Then all bowed before the Black Stone, restored again to its ancient and hallowed home.
Editor's Note: See T215 below for what became of the Black Stone.
T196, A Barren Land, Under A Desolate Sky
A ring of stones stabbed from the desert floor. They were weathered and ancient, hollowed and fluted by the ceaseless wind. They stood in a sheltered dell between a ridge of broken black stone and two massive sand dunes. Here, cupped in the sand, the old bones leaned crookedly in the starlight. There was no moon, on this night it did not cross the sky. A man knelt on the cold ground at the center of the brittle monoliths.

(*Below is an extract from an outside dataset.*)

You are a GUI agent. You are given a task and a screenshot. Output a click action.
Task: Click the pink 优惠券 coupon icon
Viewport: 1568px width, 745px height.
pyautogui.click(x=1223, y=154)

"A mayyitan ma qadirun yatabaqqa sarmadi! Fa idha yaji' al-shudhdhadh fa-l-maut qad yantahi!"
His voice, nearly broken by the guttural sound, echoed off the black stones and trickled away into the sky. A whistle made of bone – acquired recently and at great cost – lay on the gravel next to a black book with a tattered leather cover. The man, his face shrouded by a hood, raised the whistle and blew on it.
There was no sound, but the arrangement of the stars in the sky above shifted subtly. The man trembled with cold, and his breath puffed white. Within the circle, the temperature of the ground and air had plummeted. It became hard to breathe, but the man was prepared. He took a vial of glowing blue fluid from a pocket in his robe. With a quick motion, he downed the elixir. He swayed from side to side, then gripped the ground with talon-like fingers.
Something came, blotting out the stars. There was a vague perception of titanic wings and a writhing surface, then everything was darkness. The man, his breathing labored in the thin air, even with the assistance of the Yithian jelly, bent his forehead to the cracked rock of the desert floor.
Master, your will is ours.
(sounds that man is not meant to understand)
Master! Another power seeks to deny you your rightful prey! Even now, it presses at the folds of space, seeking entrance.
(more sounds that man is not meant to know)
The air shook with the things’ departure. The man, his face and eyebrows dusted with frost, squirmed on the ground, wracked by convulsions. He was blind and deaf, his mind nearly destroyed by even this brief contact.
“Yes, I have them here.” It had taken years to learn not to cry out at the sound of that voice. “There is more going on in Afriqa than we originally suspected.”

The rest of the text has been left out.